Aku tidak pernah menyangka kalau peristiwa aneh ini akan terjadi menimpa diriku. Semuanya berawal dari keris usang berluk tujuh dengan motif daun kelapa (Blarak), yang ternyata mempunyai kekuatan yang luar biasa. Keris yang tanpa sengaja kutemukan di laut kidul, tepatnya di pantai Pandan Simo, ini ternyata bukanlah sembarang keris.
Mulanya, aku sedang menjalankan sebuah ritual hizbullatif selama tujuh hari hanya dengan hanya memakan nasi dan air putih. Pada hari terakhir aku menjalani ritual tersebut, ketika aku keluar rumah, tanpa sengaja kulihat selarik sinar yang amat terang. Sinar biru itu menyala berpendar-pendar di bawah pokok pohon kelapa. Sinar itu berkilauan dari tanah, dan berpendar ke akar serabut.

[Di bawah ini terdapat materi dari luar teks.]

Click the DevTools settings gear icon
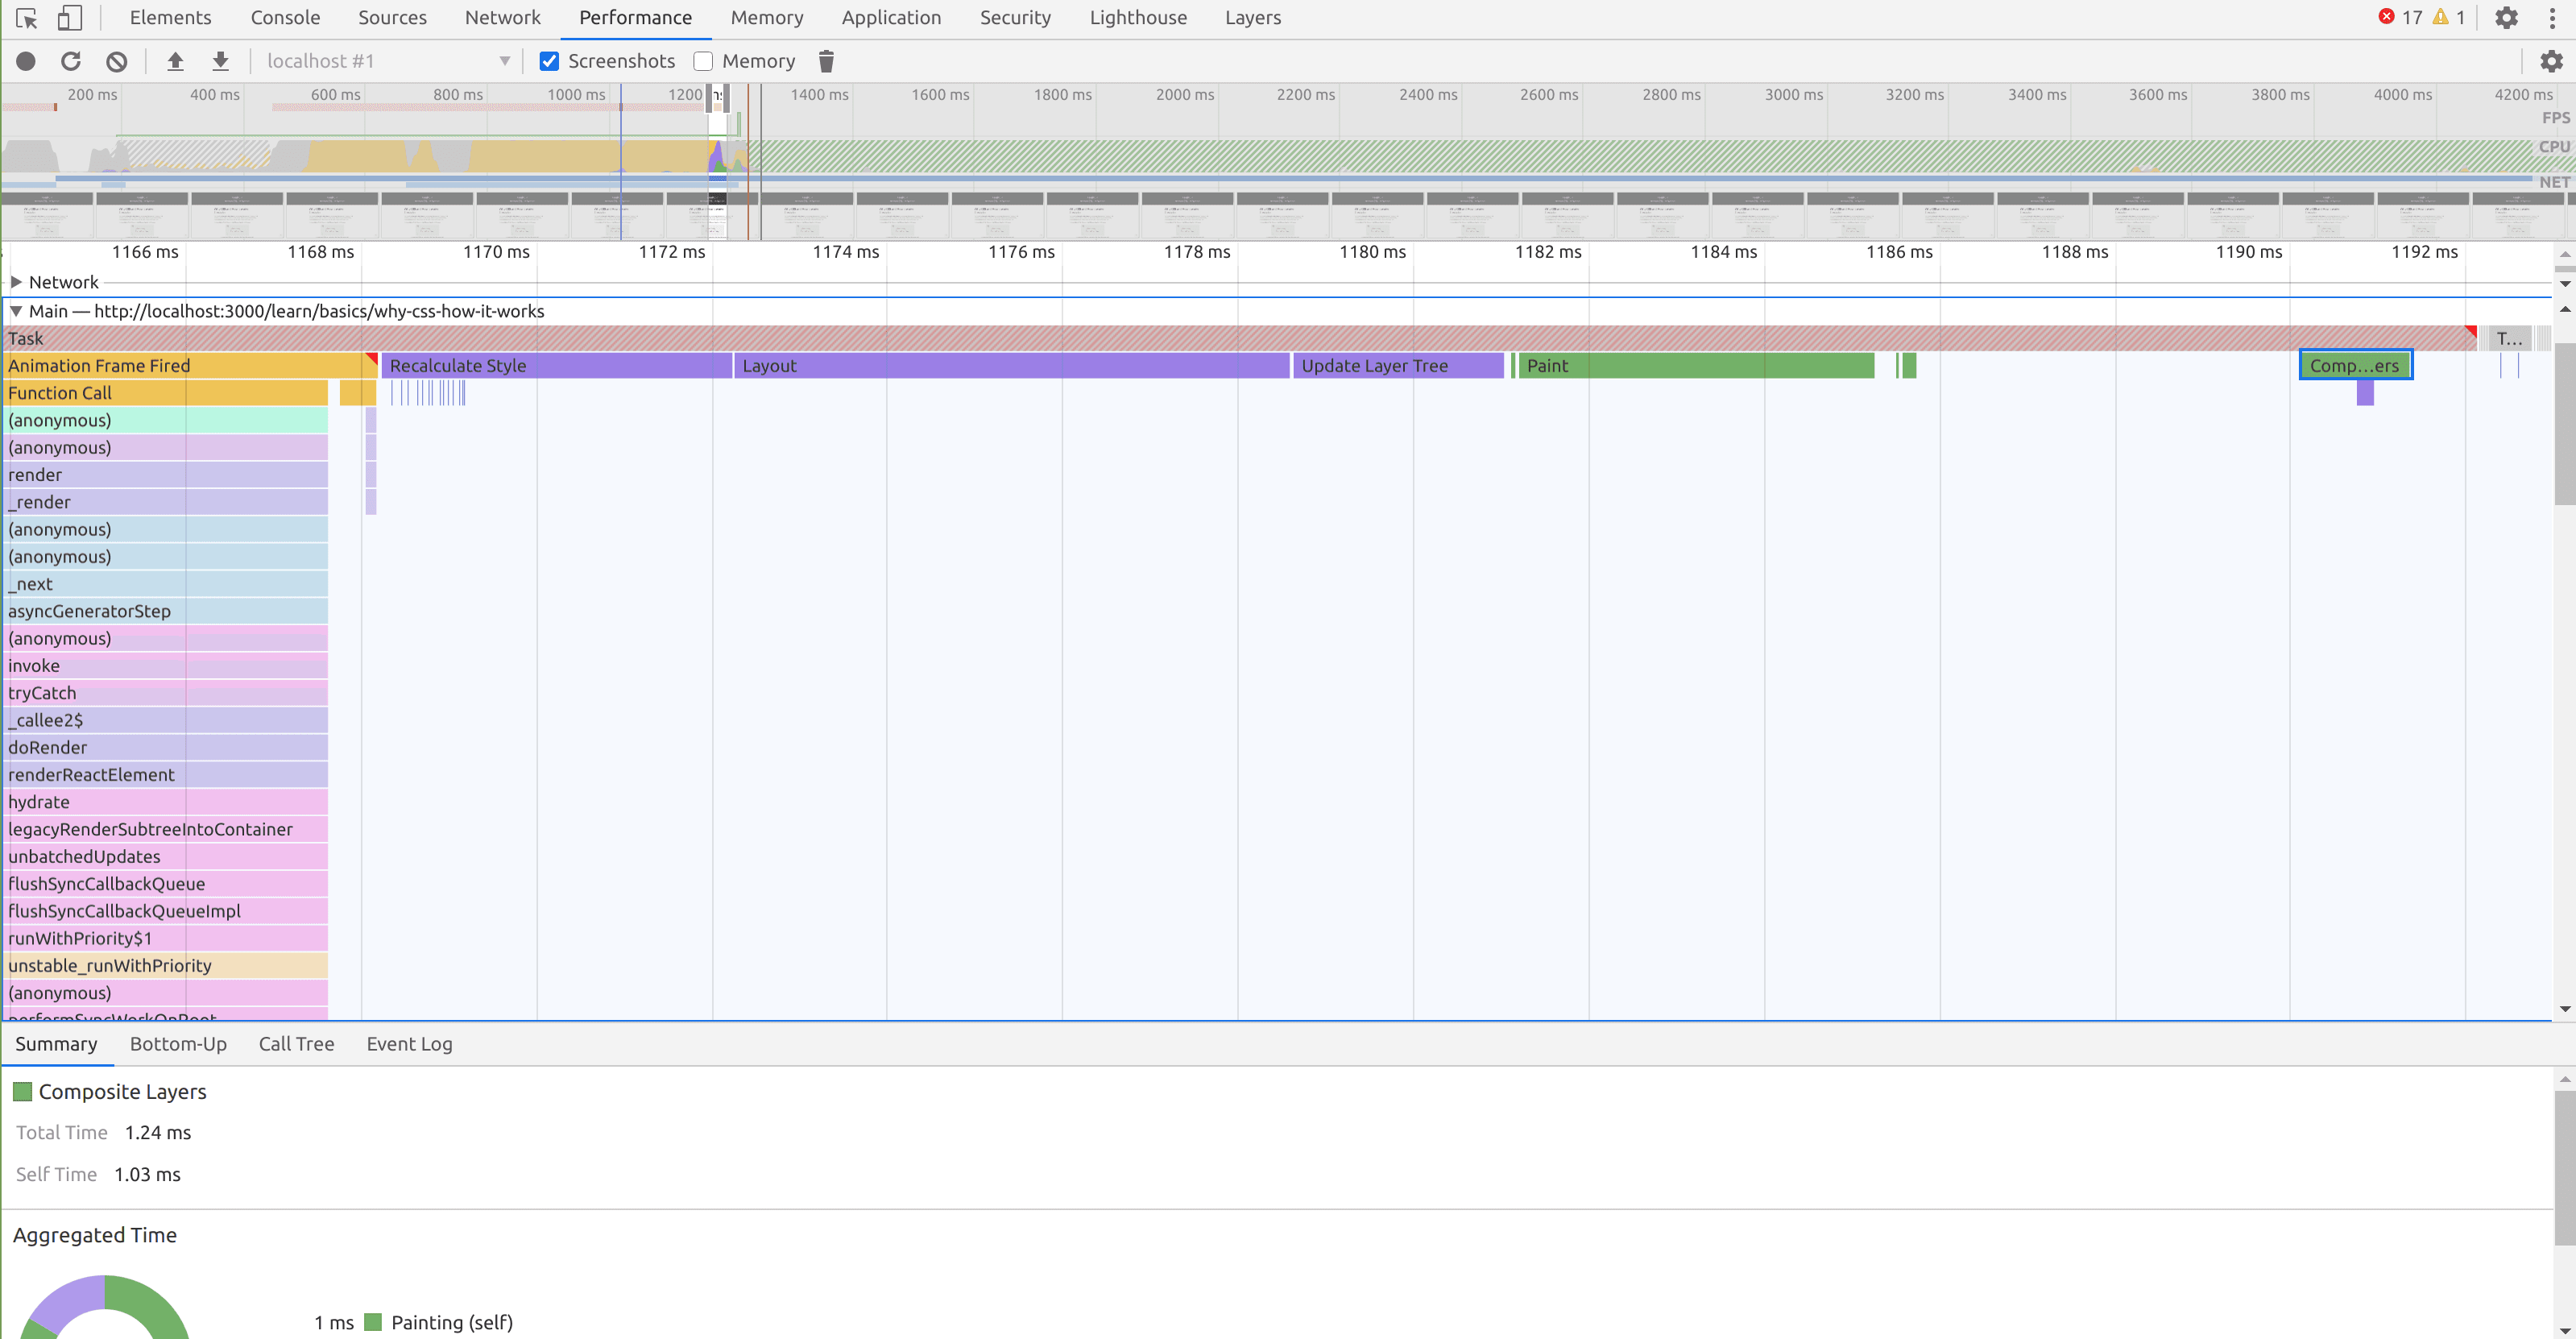 2508,17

Nyalanya yang terang sungguh amat menakjubkan. Sinarnya berbaur jadi satu antara putih dan kebiruan.
Walau merasa aneh, namun akhirnya aku pikir itu kejadian yang wajar dan alamiah saja. Toh, akar pohon kelapa memang menyimpan fospor, yang tidak menutup kemungkinan ketika terkena cahaya rembulan fospor tersebut dapat menyimpan cahaya yang di terima dari sang rembulan untuk kemudian di pantulkan, sehingga akar-akar pohon kelapa tersebut bersinar putih kebiruan secara menakjubkan.
Akan tetapi sinar kebiruan yang terdapat di sekeliling akar pohon kelapa itu ternyata terus berpendar-pendar, bahkan terlihat saling berkejaran, seperti sedang menyelubugi mahluk hidup, atau mungkin juga sesuatu benda. Benarkah apa yang kulihat ini?
Saking tidak percayanya akan peristiwa tersebut, kuputuskan untuk meamnggil Mas Andi, kakakku, untuk ikut menyaksikan cahaya aneh tersebut. Tapi sayangnya, ketika Mas Andi baru melihatnya tiba-tiba terdengarnya sebuah ledakan keras. Bersamaan dengan itu cahaya kebiruan yang tadinya berpendar-pendar di bawah pohon kelapa tadi naik ke atas batang. Sekejap kemudian sinar itu melesat dengan kecepatan yang luar biasa, mengarah ke selatan.
Menyaksikan keanehan ini, aku dan Mas Andi hanya terbengong-bengong dibuatnya. Memang baru kali itulah kami menyaksikan peristiwa semacam itu.
“ Kira-kira tadi itu apa ya?” Tanya mas Andi yang memang awam dalam hal ilmu gaib
“Menurut perkiraanku itu pusaka, Mas!” Jawabku sekenanya Padahal aku hanya menduga-duga saja. Pasalnya, aku memang sering mendengar bahwa pusaka-pusaka sakti sering beterbangan ke sana-kemari kalau malam hari, mencari tempat yang cocok dengan pancaran aura masing-masing. Mereka ada yang menyala kebiru-biruan, keputihan, kekuningan, kehijauan atau kemerahan, tergantung karaktar pusakanya.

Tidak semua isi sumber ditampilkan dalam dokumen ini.